- [AIM OF THE EXERCISE]:
Using the passage on empathy, explain in one to three sentences why empaths are targeted by psychopaths.

===== EXERCISE TEXT

Empathic concern is believed to produce altruistic motivation.[14] The empath’s orientation is social, cooperative and emotional. Altruism is defined as the opposite of selfishness, marked by acts of helping others at no benefit to oneself and sometimes at a cost, without expectation of anything in return. There is compelling scientific evidence that altruism is at least in part biologically hard wired – genes that control for particular neurotransmitters have been isolated and people who possess these traits are more likely to exhibit altruistic behavior.[15]

The empath is usually the first to detect that something is not right and express what she senses. This skill proved invaluable in closely knit tribal groupings – a sixth sense performed as an early warning system of impending danger. As a result of their heightened emotional awareness, empaths are targeted by psychopaths, because the empath threatens the grounds on which the psychopath thrives – she is the psychopath’s foe and as a result is a source of attraction.[16] The life of the empath is not for the faint-hearted.

Importantly, it has been demonstrated that individuals who can regulate their emotions are more likely to experience empathy, and also to interact in morally more desirable ways with others. In contrast, people who experience their emotions intensely, especially negative emotions, are more prone to personal distress, an aversive emotional reaction, such as anxiety or discomfort based on the recognition of another’s emotional state or condition.[17]

Empathy is a painful torch to bear. A strong desire to seek out the truth and find justice draws the empath into traps aplenty – truth hunters are easy marks. Honesty, the great moral imperative, is all too often out the window, overwhelmed by alternative versions of a story-spun reality. Looking out for the underdog and standing up for them when bullied or marginalized might feel good and be right but it rarely gets anyone ahead. Feeling others’ emotions and taking pains to listen and nurture applies well in the therapy profession but in a social context, it is time consuming and tremendously energy draining – in a hyperactive and supercharged world, if we aren’t busying ourselves juggling the demands of work and making money, socializing and being seen in the right circles, we can fall behind. The empath is a free spirit, hungry for new adventure and the glories of nature, a daydreamer with an expressive creative mind – try working one of those high-powered corporate jobs when you are like that.

==========
===== COLLECTED DATA

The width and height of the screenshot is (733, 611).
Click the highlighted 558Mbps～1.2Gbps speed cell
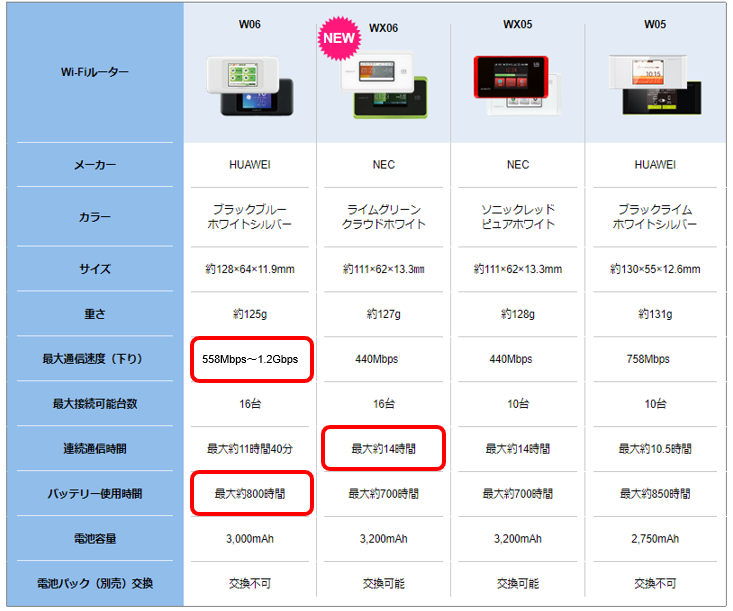(x=250, y=359)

==========

- [WORKED SOLUTION]:
Empaths are targeted because their heightened emotional awareness threatens the grounds on which psychopaths thrive. That makes the empath the psychopath's foe and, as a result, a source of attraction.